= Directions =
Take the records below and copy them exactly.
Task inputs START
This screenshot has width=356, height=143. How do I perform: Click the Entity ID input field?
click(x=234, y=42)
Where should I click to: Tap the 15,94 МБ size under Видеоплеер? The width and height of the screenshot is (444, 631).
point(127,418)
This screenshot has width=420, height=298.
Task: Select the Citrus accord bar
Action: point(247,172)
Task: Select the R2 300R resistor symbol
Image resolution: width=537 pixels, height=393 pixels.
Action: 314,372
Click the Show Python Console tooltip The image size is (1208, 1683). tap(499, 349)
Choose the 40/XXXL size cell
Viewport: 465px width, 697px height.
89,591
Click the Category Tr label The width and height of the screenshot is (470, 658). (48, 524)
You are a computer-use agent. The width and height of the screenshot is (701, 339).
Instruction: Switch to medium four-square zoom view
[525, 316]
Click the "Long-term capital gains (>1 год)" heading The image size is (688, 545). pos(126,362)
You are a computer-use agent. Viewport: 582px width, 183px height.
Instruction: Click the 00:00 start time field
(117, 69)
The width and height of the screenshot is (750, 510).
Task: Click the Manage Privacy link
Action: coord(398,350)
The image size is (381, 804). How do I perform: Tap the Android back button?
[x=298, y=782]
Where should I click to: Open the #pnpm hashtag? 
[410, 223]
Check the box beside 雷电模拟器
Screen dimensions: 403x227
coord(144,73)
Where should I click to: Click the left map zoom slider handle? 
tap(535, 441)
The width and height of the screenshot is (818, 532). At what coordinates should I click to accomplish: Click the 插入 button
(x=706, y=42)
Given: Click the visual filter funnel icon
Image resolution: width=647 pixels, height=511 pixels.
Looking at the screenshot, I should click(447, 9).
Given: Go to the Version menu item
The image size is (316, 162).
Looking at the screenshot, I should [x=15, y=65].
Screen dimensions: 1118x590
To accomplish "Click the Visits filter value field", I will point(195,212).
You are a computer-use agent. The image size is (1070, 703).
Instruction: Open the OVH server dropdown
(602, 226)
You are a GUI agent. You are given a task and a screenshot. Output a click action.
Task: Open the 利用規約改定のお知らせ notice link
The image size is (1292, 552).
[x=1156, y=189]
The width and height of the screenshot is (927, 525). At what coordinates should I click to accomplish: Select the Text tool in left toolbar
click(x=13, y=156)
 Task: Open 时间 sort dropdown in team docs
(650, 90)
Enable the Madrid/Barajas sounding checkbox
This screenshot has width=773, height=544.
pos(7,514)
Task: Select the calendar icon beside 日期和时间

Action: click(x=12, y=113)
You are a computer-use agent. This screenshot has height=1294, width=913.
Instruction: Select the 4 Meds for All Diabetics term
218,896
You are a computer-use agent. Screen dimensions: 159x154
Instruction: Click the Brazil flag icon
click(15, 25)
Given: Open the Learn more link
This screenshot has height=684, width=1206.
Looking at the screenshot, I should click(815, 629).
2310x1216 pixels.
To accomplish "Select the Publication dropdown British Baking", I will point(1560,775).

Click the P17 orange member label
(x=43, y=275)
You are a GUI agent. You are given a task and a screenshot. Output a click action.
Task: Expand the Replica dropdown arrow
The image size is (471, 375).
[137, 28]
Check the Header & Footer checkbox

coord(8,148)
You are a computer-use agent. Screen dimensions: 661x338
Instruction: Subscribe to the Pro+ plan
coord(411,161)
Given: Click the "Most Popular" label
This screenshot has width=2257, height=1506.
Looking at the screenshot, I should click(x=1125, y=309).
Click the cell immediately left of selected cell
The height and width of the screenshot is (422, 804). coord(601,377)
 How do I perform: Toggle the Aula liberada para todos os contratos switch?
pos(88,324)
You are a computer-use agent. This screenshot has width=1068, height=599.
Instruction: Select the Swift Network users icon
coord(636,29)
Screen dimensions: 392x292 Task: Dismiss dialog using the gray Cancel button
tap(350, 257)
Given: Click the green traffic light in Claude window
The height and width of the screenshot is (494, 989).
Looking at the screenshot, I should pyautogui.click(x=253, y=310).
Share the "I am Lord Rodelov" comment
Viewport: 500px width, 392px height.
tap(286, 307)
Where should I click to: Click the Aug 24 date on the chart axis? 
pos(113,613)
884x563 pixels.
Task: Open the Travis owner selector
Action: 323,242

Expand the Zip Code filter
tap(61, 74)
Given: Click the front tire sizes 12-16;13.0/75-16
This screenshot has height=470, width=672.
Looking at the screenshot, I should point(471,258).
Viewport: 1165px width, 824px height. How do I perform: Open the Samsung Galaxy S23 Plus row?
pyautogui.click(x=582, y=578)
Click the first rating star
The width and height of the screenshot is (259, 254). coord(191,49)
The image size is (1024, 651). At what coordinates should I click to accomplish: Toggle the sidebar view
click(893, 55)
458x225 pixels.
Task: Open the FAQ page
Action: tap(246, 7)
Task inputs END
= Output of the task =
This screenshot has width=356, height=143. How do I perform: Click the Entity ID input field?
click(x=234, y=42)
Where should I click to: Tap the 15,94 МБ size under Видеоплеер? The width and height of the screenshot is (444, 631).
point(127,418)
This screenshot has width=420, height=298.
Task: Select the Citrus accord bar
Action: point(247,172)
Task: Select the R2 300R resistor symbol
Image resolution: width=537 pixels, height=393 pixels.
Action: 314,372
Click the Show Python Console tooltip The image size is (1208, 1683). tap(499, 349)
Choose the 40/XXXL size cell
Viewport: 465px width, 697px height.
89,591
Click the Category Tr label The width and height of the screenshot is (470, 658). (48, 524)
You are a computer-use agent. The width and height of the screenshot is (701, 339).
Instruction: Switch to medium four-square zoom view
[525, 316]
Click the "Long-term capital gains (>1 год)" heading The image size is (688, 545). pos(126,362)
You are a computer-use agent. Viewport: 582px width, 183px height.
Instruction: Click the 00:00 start time field
(117, 69)
The width and height of the screenshot is (750, 510).
Task: Click the Manage Privacy link
Action: coord(398,350)
The image size is (381, 804). How do I perform: Tap the Android back button?
[x=298, y=782]
Where should I click to: Open the #pnpm hashtag? 
[410, 223]
Check the box beside 雷电模拟器
Screen dimensions: 403x227
coord(144,73)
Where should I click to: Click the left map zoom slider handle? 
tap(535, 441)
The width and height of the screenshot is (818, 532). At what coordinates should I click to accomplish: Click the 插入 button
(x=706, y=42)
Given: Click the visual filter funnel icon
Image resolution: width=647 pixels, height=511 pixels.
Looking at the screenshot, I should click(447, 9).
Given: Go to the Version menu item
The image size is (316, 162).
Looking at the screenshot, I should [x=15, y=65].
Screen dimensions: 1118x590
To accomplish "Click the Visits filter value field", I will point(195,212).
You are a computer-use agent. The image size is (1070, 703).
Instruction: Open the OVH server dropdown
(602, 226)
You are a GUI agent. You are given a task and a screenshot. Output a click action.
Task: Open the 利用規約改定のお知らせ notice link
The image size is (1292, 552).
[x=1156, y=189]
The width and height of the screenshot is (927, 525). At what coordinates should I click to accomplish: Select the Text tool in left toolbar
click(x=13, y=156)
 Task: Open 时间 sort dropdown in team docs
(650, 90)
Enable the Madrid/Barajas sounding checkbox
This screenshot has width=773, height=544.
pos(7,514)
Task: Select the calendar icon beside 日期和时间

Action: click(x=12, y=113)
You are a computer-use agent. This screenshot has height=1294, width=913.
Instruction: Select the 4 Meds for All Diabetics term
218,896
You are a computer-use agent. Screen dimensions: 159x154
Instruction: Click the Brazil flag icon
click(15, 25)
Given: Open the Learn more link
This screenshot has height=684, width=1206.
Looking at the screenshot, I should click(815, 629).
2310x1216 pixels.
To accomplish "Select the Publication dropdown British Baking", I will point(1560,775).

Click the P17 orange member label
(x=43, y=275)
You are a GUI agent. You are given a task and a screenshot. Output a click action.
Task: Expand the Replica dropdown arrow
The image size is (471, 375).
[137, 28]
Check the Header & Footer checkbox

coord(8,148)
You are a computer-use agent. Screen dimensions: 661x338
Instruction: Subscribe to the Pro+ plan
coord(411,161)
Given: Click the "Most Popular" label
This screenshot has width=2257, height=1506.
Looking at the screenshot, I should click(x=1125, y=309).
Click the cell immediately left of selected cell
The height and width of the screenshot is (422, 804). coord(601,377)
 How do I perform: Toggle the Aula liberada para todos os contratos switch?
pos(88,324)
You are a computer-use agent. This screenshot has width=1068, height=599.
Instruction: Select the Swift Network users icon
coord(636,29)
Screen dimensions: 392x292 Task: Dismiss dialog using the gray Cancel button
tap(350, 257)
Given: Click the green traffic light in Claude window
The height and width of the screenshot is (494, 989).
Looking at the screenshot, I should pyautogui.click(x=253, y=310).
Share the "I am Lord Rodelov" comment
Viewport: 500px width, 392px height.
tap(286, 307)
Where should I click to: Click the Aug 24 date on the chart axis? 
pos(113,613)
884x563 pixels.
Task: Open the Travis owner selector
Action: 323,242

Expand the Zip Code filter
tap(61, 74)
Given: Click the front tire sizes 12-16;13.0/75-16
This screenshot has height=470, width=672.
Looking at the screenshot, I should point(471,258).
Viewport: 1165px width, 824px height. How do I perform: Open the Samsung Galaxy S23 Plus row?
pyautogui.click(x=582, y=578)
Click the first rating star
The width and height of the screenshot is (259, 254). coord(191,49)
The image size is (1024, 651). At what coordinates should I click to accomplish: Toggle the sidebar view
click(893, 55)
458x225 pixels.
Task: Open the FAQ page
Action: tap(246, 7)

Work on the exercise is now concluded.